TASK DESCRIPTION → Exact wording is required: give all the records again, minus the pictures.

(Stored data entries)

-=-=-

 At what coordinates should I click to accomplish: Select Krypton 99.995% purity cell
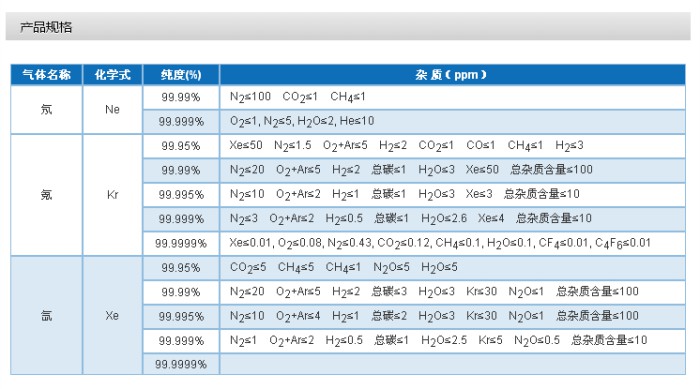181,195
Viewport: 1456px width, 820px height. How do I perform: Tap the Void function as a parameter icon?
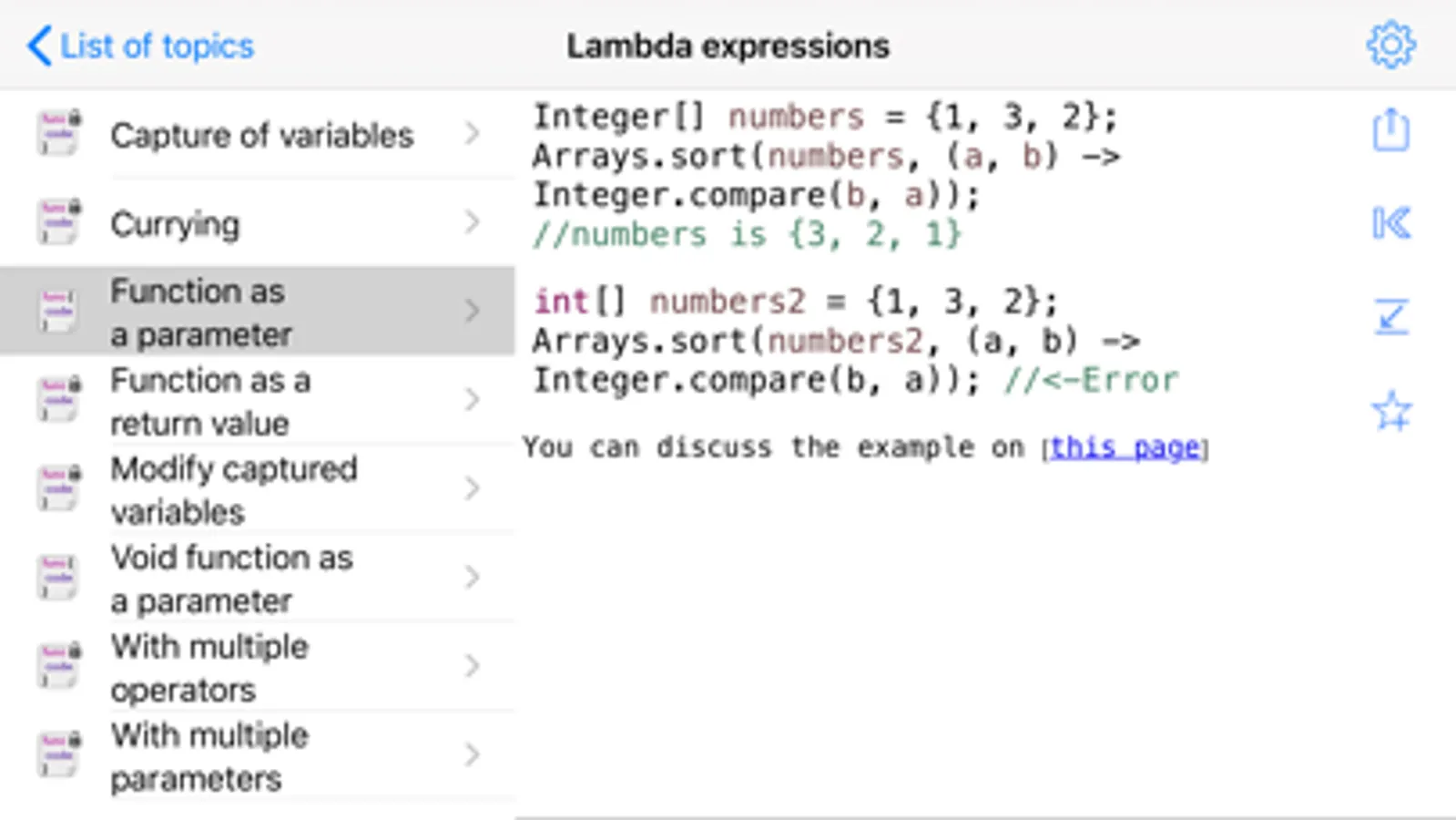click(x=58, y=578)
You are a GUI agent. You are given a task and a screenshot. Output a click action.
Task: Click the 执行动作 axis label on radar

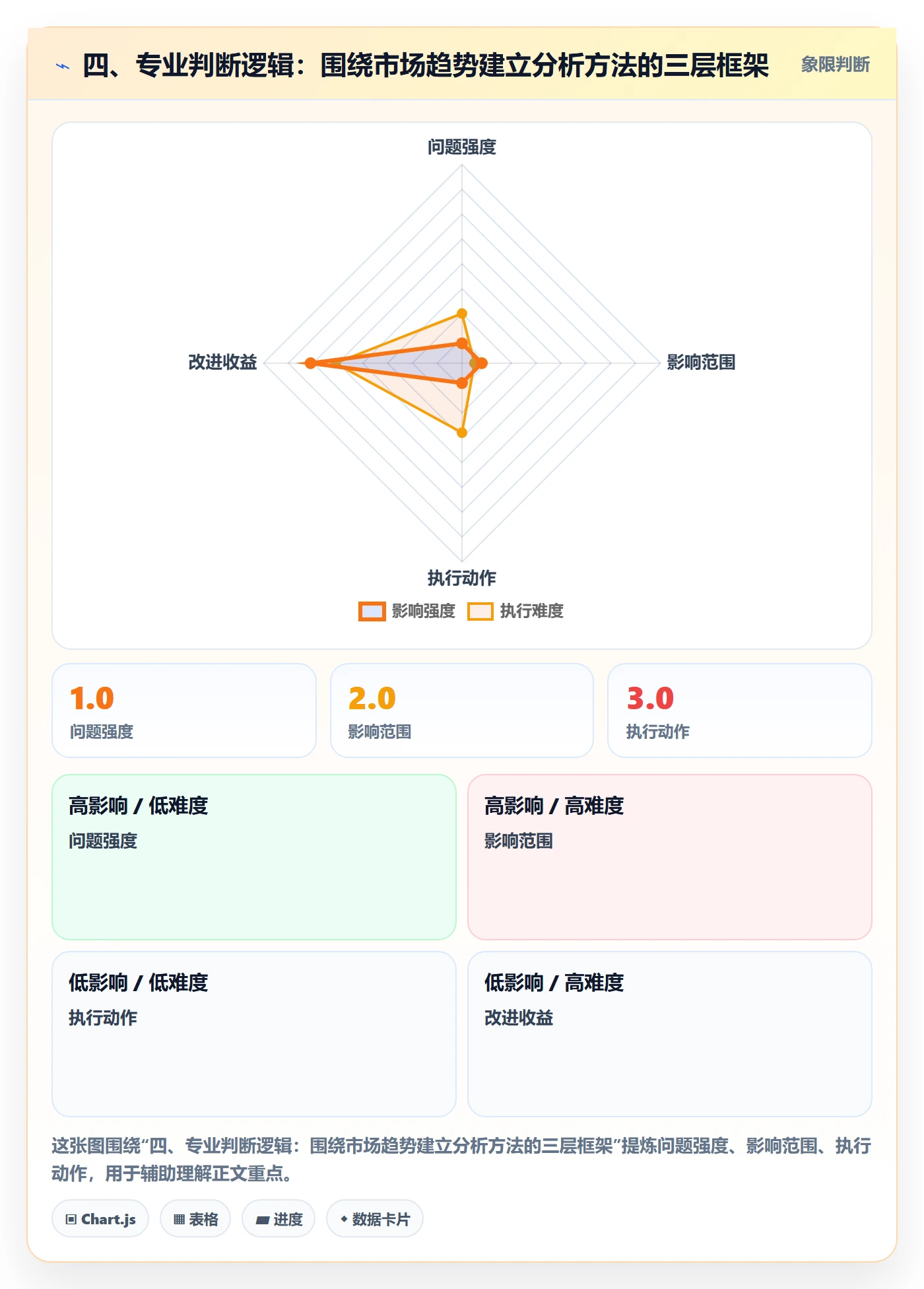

-=-=-

ANSWER TO THIS TASK →
 At what coordinates should I click to accomplish: Select Krypton 99.995% purity cell
181,195
Viewport: 1456px width, 820px height. How do I perform: Tap the Void function as a parameter icon?
click(x=58, y=578)
You are a GUI agent. You are given a task and a screenshot. Output a click action.
Task: Click the 执行动作 axis label on radar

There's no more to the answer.